• Sonuç bulunamadı

Örgütlerde Sessizliğin Meydana Gelmesinde Rol Oynayan Faktörler

2.2. Örgütsel Sessizlik

2.2.4. Örgütlerde Sessizliğin Meydana Gelmesinde Rol Oynayan Faktörler

İşgörenlerin bulundukları örgütlerde sessiz kalmalarının farklı farklı sebepleri olsa da yapılan alan yazın taraması sonucunda örgütsel sessizliğin oluşmasına neden olan faktörlerin iki başlık altında değerlendirilebileceği görülmüştür. Araştırmanın bu bölümünde ise, işgörenlerin örgütsel sessizlik davranışları sergilemesine neden olan faktörler, örgütsel etkenler ve bireysel etkenler olarak ele alınmıştır.

2.2.4.1. Örgütlerde Sessizliğin Meydana Gelmesinde Rol Oynayan Örgütsel Etkenler

Çalışanların yöneticilerine güven duymamaları, örgütlerinde ağır bir bürokratik yapının olması, konuşmalarının tehlike yaratacağını düşünmeleri, örgütlerinde yaygın bir korku iklimi ve sessizliğin olumlu algılandığı bir ortam olması vb. nedenler, örgütsel sessizliğin meydana gelmesin rol oynayan örgütsel etkenlerdir (Pinder ve Harlos, 2001).

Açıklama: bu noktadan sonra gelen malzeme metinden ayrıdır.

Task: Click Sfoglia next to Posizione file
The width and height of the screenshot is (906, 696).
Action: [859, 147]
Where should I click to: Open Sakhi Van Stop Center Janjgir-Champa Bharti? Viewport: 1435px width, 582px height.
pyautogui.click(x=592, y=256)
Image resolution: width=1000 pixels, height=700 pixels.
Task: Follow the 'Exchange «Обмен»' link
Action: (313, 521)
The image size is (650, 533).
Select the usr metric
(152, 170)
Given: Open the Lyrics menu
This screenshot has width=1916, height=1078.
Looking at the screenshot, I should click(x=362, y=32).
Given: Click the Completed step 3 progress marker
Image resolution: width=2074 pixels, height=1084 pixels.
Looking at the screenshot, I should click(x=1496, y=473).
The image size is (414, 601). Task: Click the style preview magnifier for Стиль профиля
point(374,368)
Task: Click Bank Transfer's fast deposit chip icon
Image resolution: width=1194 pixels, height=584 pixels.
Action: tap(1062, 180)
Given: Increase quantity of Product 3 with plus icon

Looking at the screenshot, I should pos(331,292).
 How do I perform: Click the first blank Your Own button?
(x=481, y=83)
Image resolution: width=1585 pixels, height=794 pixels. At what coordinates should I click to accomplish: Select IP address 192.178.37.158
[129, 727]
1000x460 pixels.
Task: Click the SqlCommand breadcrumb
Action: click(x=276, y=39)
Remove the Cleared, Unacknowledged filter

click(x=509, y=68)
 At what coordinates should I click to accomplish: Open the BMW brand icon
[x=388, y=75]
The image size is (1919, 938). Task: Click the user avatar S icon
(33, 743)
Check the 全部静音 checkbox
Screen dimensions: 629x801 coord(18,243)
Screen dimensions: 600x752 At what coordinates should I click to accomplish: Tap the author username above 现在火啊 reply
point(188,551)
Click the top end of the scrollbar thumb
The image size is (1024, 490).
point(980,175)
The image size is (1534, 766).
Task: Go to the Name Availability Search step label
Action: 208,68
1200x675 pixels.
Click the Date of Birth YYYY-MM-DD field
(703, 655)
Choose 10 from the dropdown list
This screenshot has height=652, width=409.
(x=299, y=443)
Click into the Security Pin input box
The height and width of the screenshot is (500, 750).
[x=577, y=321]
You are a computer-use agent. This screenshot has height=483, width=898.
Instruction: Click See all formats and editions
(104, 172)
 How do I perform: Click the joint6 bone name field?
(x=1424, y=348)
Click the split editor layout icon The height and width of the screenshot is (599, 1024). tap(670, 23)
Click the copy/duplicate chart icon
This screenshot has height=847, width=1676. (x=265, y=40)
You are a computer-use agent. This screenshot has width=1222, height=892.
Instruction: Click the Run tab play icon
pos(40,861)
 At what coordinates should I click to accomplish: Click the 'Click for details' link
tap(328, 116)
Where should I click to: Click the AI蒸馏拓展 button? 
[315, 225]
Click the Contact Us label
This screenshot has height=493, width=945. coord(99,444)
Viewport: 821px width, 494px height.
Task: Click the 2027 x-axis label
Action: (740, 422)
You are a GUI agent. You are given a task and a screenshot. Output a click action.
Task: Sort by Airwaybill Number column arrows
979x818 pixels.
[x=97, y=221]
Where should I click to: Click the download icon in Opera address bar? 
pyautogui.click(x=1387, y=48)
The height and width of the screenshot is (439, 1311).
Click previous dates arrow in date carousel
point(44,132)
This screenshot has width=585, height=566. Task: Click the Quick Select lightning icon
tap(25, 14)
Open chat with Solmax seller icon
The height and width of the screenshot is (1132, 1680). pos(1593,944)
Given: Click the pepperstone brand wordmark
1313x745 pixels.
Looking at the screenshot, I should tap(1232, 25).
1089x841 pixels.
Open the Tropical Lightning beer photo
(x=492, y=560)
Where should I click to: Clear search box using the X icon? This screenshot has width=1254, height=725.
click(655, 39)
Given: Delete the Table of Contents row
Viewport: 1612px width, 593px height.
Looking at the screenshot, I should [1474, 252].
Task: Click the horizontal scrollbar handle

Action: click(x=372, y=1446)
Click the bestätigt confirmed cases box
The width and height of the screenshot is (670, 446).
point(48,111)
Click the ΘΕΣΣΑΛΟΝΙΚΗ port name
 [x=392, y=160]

Örgütte var olan katı kurallar işgörenlerin düşüncelerini değersiz hissettirir ve onları paylaşmasına engel olur (Bowen ve Blackmon, 2003). Sessizliğin örgütsel nedenlerine ilişin bir diğer tanım da aşağıda verilmiştir (Huang vd., 2005, s. 459-482; Akt. Afşar, 2013, s. 31-32).

“Hiyerarşik yapı, örgüt politikaları, adaletsizlik kültürü, sessizlik iklimi, yönetimsel uygulamalar ve davranışlar, çalışanların işlerini veya örgütlerini iyileştirmekle ilgili bilgi, görüş ve düşüncelerini paylaşmamalarına ve bilinçli bir şekilde olarak sessiz kalmalarına neden olabilmektedir. Merkezi karar verme yapısının mevcut olduğu, çalışanların örgütleriyle ilgili düşüncelerini, kaygılarını ya da muhalif görüşlerini ifade edebilecekleri resmi bir mekanizma ya da iletişim kanallarının bulunmadığı ortamlarda, çalışanlar, fikirlerinin hoş karşılanmayacağı inancıyla sessiz kalmayı tercih edebilmektedirler.”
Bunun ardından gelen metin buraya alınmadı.